Joseph Impellizeri, controller for DEC's Altavista Internet Software division, typifies the new breed of interviewer. Each year, he takes time to act as the lead recruiter at Boston University, which has been identified along with nine other New England schools as having excellent undergraduate business programs.

"I understand the rigors of the job and the characteristics that lead to success," says Impellizeri. "While each DEC recruiter in my division has a different perspective, we are all looking for people who want to build a career in corporate finance and can think on their feet and solve problems."

Of the approximately 20 people Impellizeri interviews, only five are invited back for a second round.

"We also look for people who are not only unafraid of change but are eager to initiate it," he says. "We look for people who have strong accounting and finance backgrounds and advanced analytical skills. Uppermost, we're searching for candidates who have the ability to make an impact and who percolate passion."

IMPELLIZERI asks questions that demonstrate an applicant's drive and motivation. A few of his favorites are:
  • "Tell me about your biggest failure and what did you do to recover from it?"
  • "What do you consider your greatest accomplishment?"
  • "If you die tomorrow, what do you think people will say about you?"
"The goal is to hire people who have the potential to be leaders and eventually senior managers," says Impellizeri.
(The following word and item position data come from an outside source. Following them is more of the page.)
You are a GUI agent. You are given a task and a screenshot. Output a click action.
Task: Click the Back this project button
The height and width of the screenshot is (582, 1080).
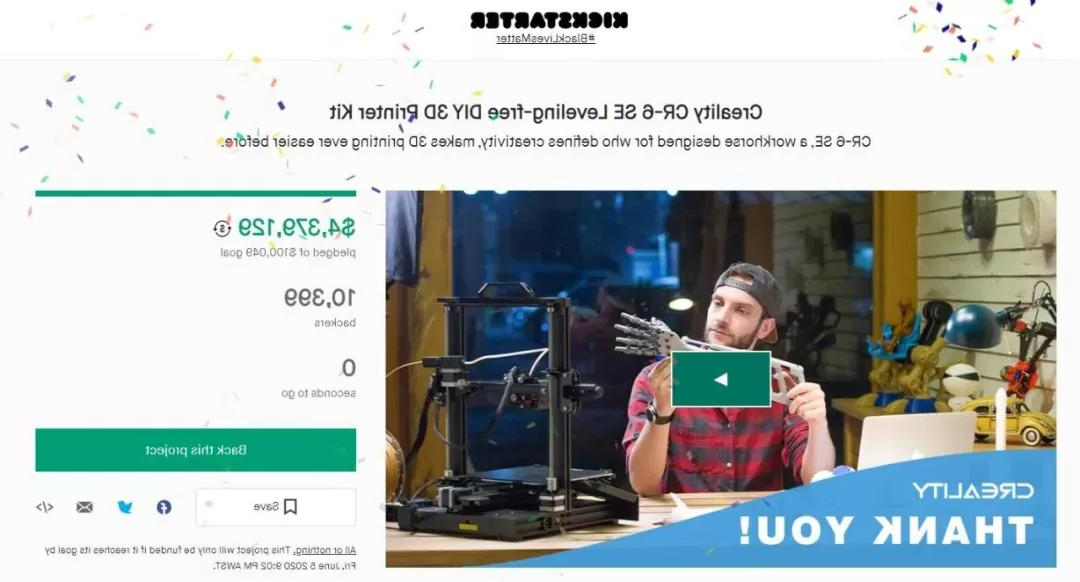tap(196, 450)
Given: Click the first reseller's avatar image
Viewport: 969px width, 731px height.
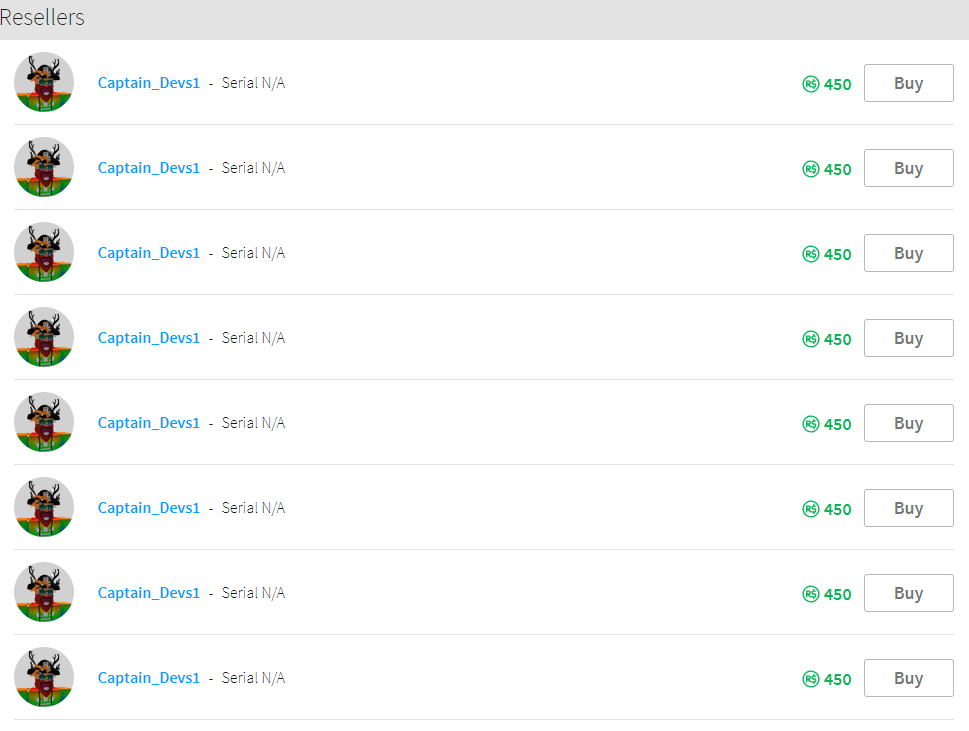Looking at the screenshot, I should (x=44, y=82).
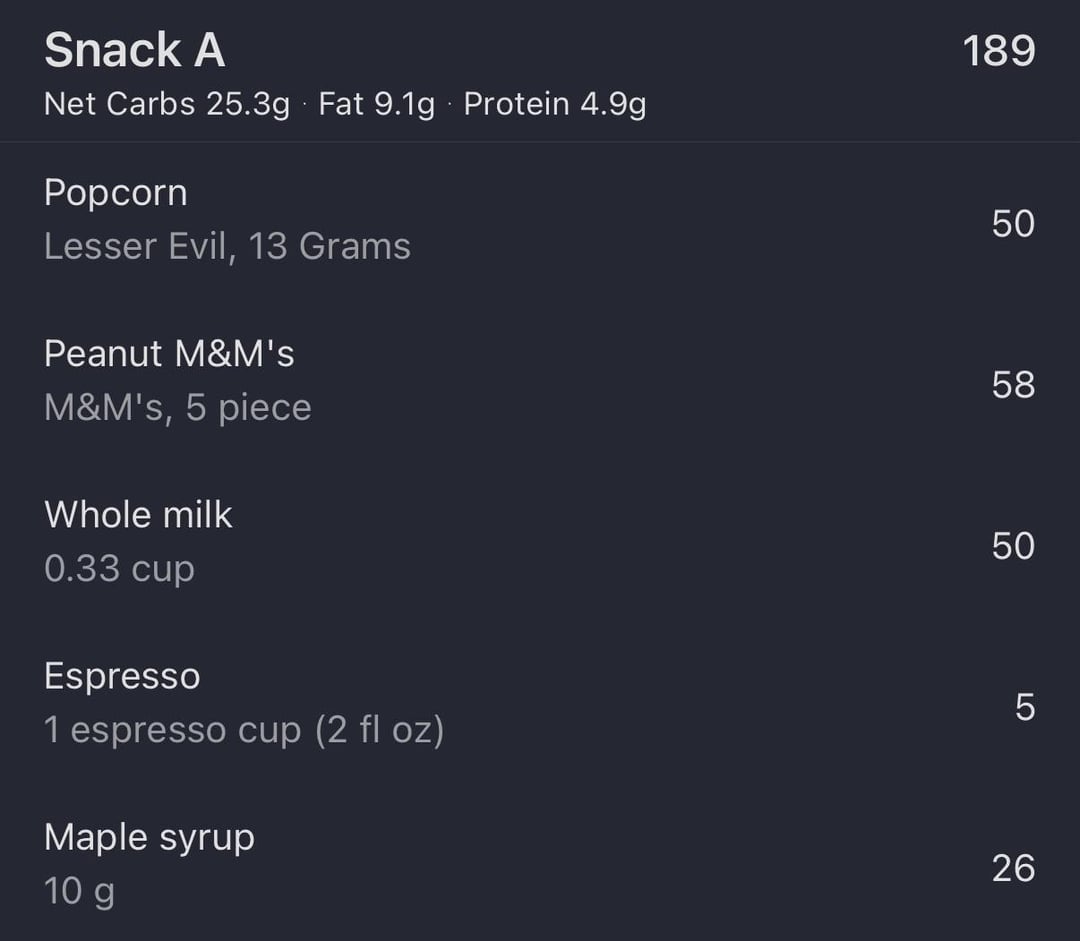Image resolution: width=1080 pixels, height=941 pixels.
Task: Click the Popcorn calorie count of 50
Action: [x=1012, y=223]
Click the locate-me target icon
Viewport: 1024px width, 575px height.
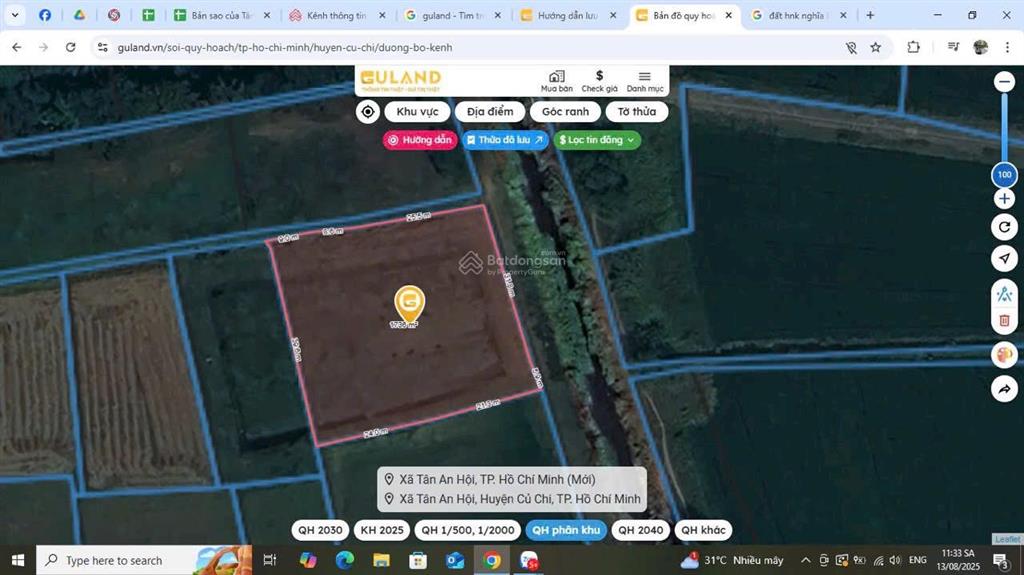click(x=368, y=112)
Les Vitale, a principle at Vitale, Caturano & Co., a Boston accounting firm, looks for people with similar qualifications. He says it usually takes an entire day of interviews to find those special attributes. He is looking for candidates with broad backgrounds, preferably with graduate degrees and prior work experience. Since most accounting jobs require a lot of client contact, the personality of the applicant is critical.

A few of Vitale's favorite questions are:
  • "Describe a difficult problem you had to solve with a team."
  • "Describe a process of identifying the problem and the solution."
As sophisticated as the new interviewing style seems, Fein and Mattson feel it is flawed. "This technique doesn't bring out the best in every job applicant," says Fein. "It can be very difficult for applicants who can't relate to this style, especially if they're uncomfortable describing themselves in terms of history or accomplishments."

Says Mattson, "Brilliant but shy people may not do well in a behavioral interview. This technique works best for convincing extroverts. Both company and applicants lose out."